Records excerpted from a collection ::
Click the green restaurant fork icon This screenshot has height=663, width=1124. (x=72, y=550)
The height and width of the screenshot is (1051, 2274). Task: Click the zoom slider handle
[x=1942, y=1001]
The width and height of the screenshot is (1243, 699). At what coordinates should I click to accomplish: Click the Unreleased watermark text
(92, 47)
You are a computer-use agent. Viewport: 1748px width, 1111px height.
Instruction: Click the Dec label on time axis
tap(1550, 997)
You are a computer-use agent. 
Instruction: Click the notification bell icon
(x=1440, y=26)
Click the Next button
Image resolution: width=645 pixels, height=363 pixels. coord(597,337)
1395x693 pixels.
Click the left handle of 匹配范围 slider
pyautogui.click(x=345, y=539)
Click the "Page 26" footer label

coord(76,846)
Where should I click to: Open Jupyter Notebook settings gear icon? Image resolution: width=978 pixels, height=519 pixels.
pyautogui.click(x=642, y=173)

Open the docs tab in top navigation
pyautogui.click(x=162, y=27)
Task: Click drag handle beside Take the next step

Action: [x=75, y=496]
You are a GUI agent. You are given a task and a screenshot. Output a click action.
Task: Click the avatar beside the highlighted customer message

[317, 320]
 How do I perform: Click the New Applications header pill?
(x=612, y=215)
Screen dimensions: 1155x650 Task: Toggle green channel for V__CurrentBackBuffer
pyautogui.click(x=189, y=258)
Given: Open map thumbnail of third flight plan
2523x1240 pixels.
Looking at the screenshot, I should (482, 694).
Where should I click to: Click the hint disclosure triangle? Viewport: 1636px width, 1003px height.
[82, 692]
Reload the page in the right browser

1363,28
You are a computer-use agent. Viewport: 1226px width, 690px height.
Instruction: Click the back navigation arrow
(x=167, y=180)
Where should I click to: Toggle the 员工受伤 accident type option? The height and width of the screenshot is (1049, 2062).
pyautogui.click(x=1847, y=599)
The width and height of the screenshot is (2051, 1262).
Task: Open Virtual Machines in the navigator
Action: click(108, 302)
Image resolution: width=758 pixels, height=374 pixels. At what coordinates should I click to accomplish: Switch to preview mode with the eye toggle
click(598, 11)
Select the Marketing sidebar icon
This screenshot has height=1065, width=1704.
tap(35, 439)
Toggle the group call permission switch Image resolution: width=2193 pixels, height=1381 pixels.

How to complete this task :: The lines above that hold the string "computer" are to be located and copied.

Completed task ::
You are a computer-use agent. Viewport: 1748px width, 1111px height.
You are a computer-use agent. 
You are a computer-use agent. Viewport: 1226px width, 690px height.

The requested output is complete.